Distinct roles of the last transmembrane domain in controlling Arabidopsis K + channel activity

Abstract

• The family of voltage-gated potassium channels in plants presumably evolved from a common ancestor and includes both inward-rectifying (Kin) channels that allow plant cells to accumulate K+ and outward-rectifying (Kout) channels that mediate K+ efflux. Despite their close structural similarities, the activity of Kin channels is largely independent of K+ and depends only on the transmembrane voltage, whereas that of Kout channels responds to the membrane voltage and the prevailing extracellular K+ concentration. Gating of potassium channels is achieved by structural rearrangements within the last transmembrane domain (S6). • Here we investigated the functional equivalence of the S6 helices of the Kin channel KAT1 and the Kout channel SKOR by domain-swapping and site-directed mutagenesis.

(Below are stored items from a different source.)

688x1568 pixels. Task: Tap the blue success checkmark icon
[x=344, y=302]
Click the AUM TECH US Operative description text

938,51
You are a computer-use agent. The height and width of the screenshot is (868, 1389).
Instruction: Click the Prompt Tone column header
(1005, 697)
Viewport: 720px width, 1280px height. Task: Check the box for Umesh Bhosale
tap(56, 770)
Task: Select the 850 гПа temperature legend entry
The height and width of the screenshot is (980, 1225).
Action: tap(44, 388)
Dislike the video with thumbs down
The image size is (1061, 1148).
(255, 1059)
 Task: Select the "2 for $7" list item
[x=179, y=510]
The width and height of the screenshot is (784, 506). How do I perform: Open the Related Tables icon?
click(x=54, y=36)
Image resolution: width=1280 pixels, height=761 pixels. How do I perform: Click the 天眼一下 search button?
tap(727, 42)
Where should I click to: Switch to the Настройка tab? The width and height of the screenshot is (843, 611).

Channel mutants and chimeras were analyzed after expression in Xenopus oocytes. • We identified two discrete regions that influence gating differently in both channels, demonstrating a lack of functional complementarity between KAT1 and SKOR. Our findings are supported by molecular models of KAT1 and SKOR in the open and closed states. • The role of the S6 segment in gating evolved differently during specialization of the two channel subclasses, posing an obstacle for the transfer of the K+-sensor from Kout to Kin channels.